John Fitch was a World War II fighter pilot and had a fascination with racing which began at an early age. After the War, Fitch actively raced an MG TC. He joined forces with famed commercial illustrator Coby Whitemore in 1950 and raced Whitmore's new Jaguar XK120. Though the XK120 was a capable car, Fitch believed that it could enjoy even more success if the overall weight of the car was reduced. Andy Salada was tasked with creating a hand-formed, lightweight aluminum racing body for the car, at Fitch's own Sports & Utility Motor Shop. This new body saved 800 pounds. The car's track was widened with new wire wheels, larger 'Alfin' drum brakes, and the front torsion bars were reset. Other modifications included lowering the rear end and fitting hotter cams to the 3.4-liter DOHC six-cylinder engine.

The modifications to the car were intended for Le Mans, but Fitch and Whitmore soon realized potential Achilles' heals. The car's exposed wheels and cycle fenders may not have been well suited to the high-speed LeMans course. Rather, the car performed well on the shorter American road-racing circuits, where it proved to have excellent acceleration, cornering, braking and handling.

The Fitch-Whitmore Special made its racing debut at Bridgehampton on May 26th of 1951, where Fitch drove it to a class victory and fourth overall. Fitch would race the car three more times and into late 1952, when it was sold to Gerry Georgi of Nyack, New York.

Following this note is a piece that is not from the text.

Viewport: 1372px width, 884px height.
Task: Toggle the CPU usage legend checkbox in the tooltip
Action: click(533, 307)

While in Mr. Georgi's care, the car was given a Buick V-8 engine and raced at Lime Rock for a few years. The car remained in his care until 1973 or 1974, when it was sold to Jim Haynes. Mr. Haynes raced it occasionally, removing the Buick engine in favor of a Jaguar 4.2-liter unit and a four-speed gearbox before selling it to Bob Grossman. The next owner was Joel Finn in the late 1980s.

Finn made no modifications to the car, and used it in several races. Randolph Lenz acquired the car in 1990 and gave it a professional restoration to comply with VSCCA and HMSA-sanctioned events. The work was completed in 1991. A period-correct 3.4-liter Jaguar DOHC 'six' was rebuilt and fitted into the engine bay.

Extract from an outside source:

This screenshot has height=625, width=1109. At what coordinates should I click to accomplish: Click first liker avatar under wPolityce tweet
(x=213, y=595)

In 1992, the car raced at the Monterey Historics and displayed at Pebble Beach during the same weekend. In 2009, it joined the collection of Mr. John M. O'Quinn.

In 2011, the car was offered for sale at the Amelia Island sale presented by RM Auctions. The car was estimated to sell for $175,000 - $250,000. As bidding came to a close, the car had been sold for the sum of $198,000, including buyer's premium.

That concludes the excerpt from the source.